#### [The problem]
Write out every entry exactly as given, but omit the pictures.

▼▼▼

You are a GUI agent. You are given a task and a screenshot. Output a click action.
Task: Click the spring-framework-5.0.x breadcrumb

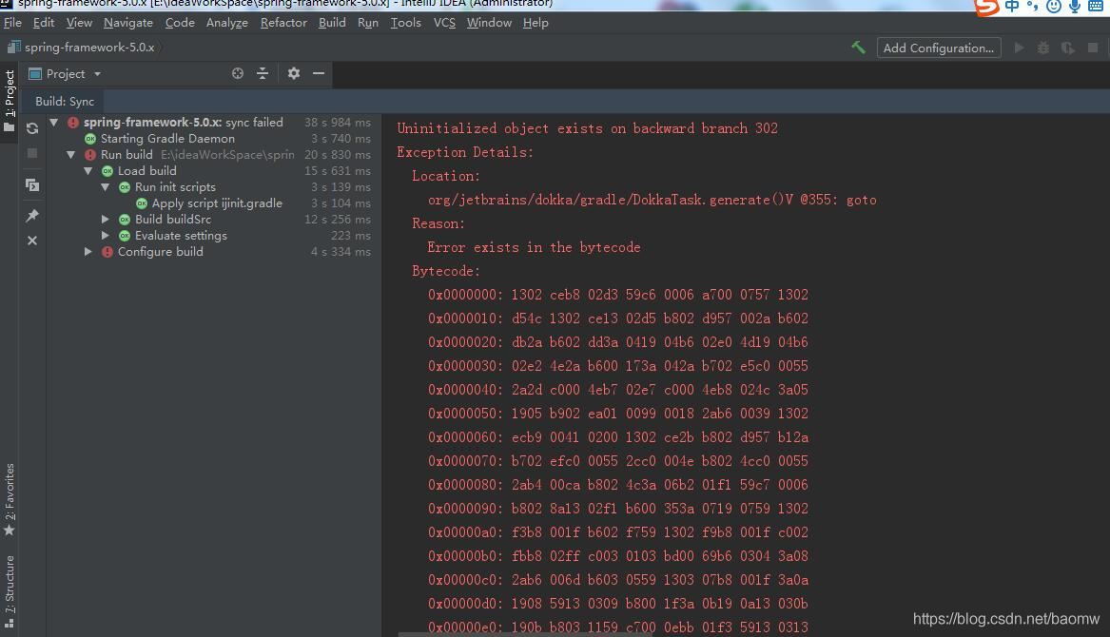pyautogui.click(x=89, y=47)
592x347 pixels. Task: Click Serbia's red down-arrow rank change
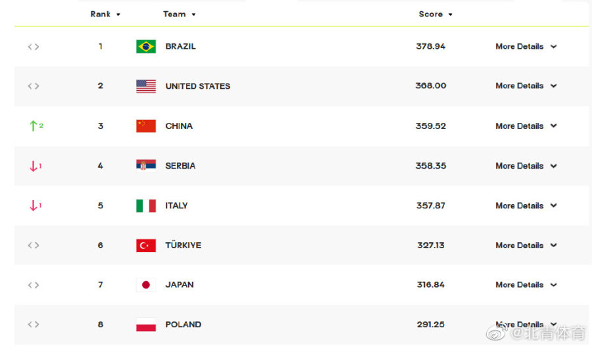[35, 166]
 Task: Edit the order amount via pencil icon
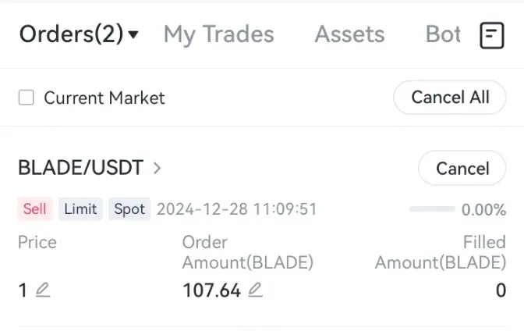pos(255,290)
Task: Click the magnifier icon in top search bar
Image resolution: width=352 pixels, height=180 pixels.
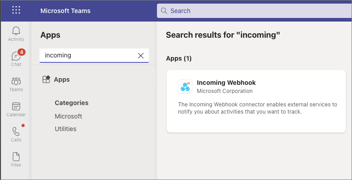Action: point(164,11)
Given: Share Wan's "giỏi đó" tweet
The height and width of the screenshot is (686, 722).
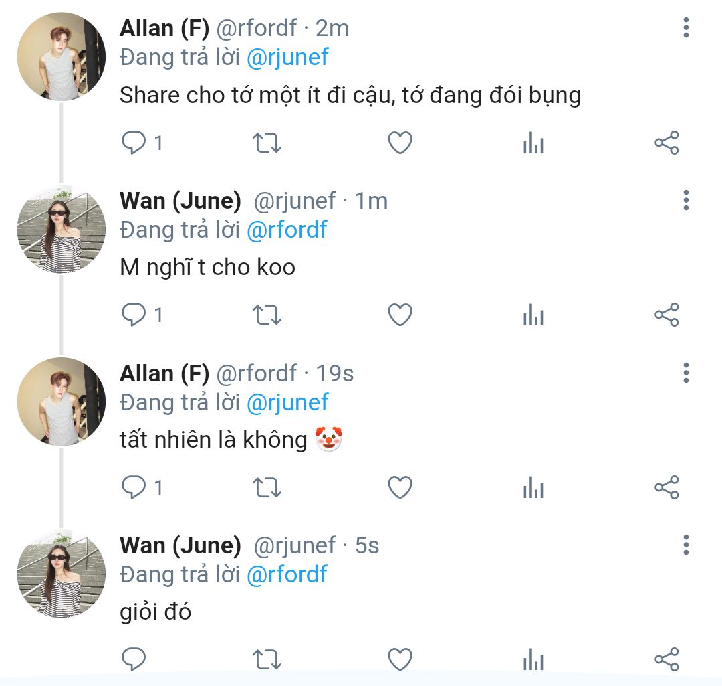Looking at the screenshot, I should (666, 659).
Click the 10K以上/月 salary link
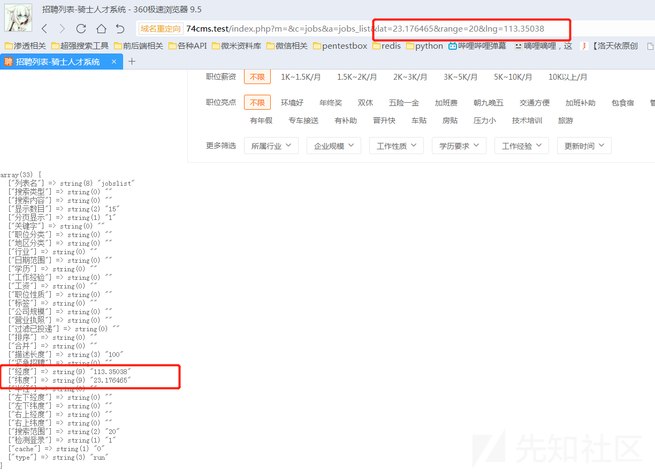This screenshot has height=472, width=655. (568, 77)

▲▲▲

#### [Answer]
You are a GUI agent. You are given a task and a screenshot. Output a click action.
Task: Click the spring-framework-5.0.x breadcrumb

pyautogui.click(x=89, y=47)
592x347 pixels. Task: Click Serbia's red down-arrow rank change
[35, 166]
 Task: Edit the order amount via pencil icon
pos(255,290)
Task: Click the magnifier icon in top search bar
Image resolution: width=352 pixels, height=180 pixels.
Action: point(164,11)
Given: Share Wan's "giỏi đó" tweet
The height and width of the screenshot is (686, 722).
Looking at the screenshot, I should (666, 659).
Click the 10K以上/月 salary link
This screenshot has height=472, width=655. (568, 77)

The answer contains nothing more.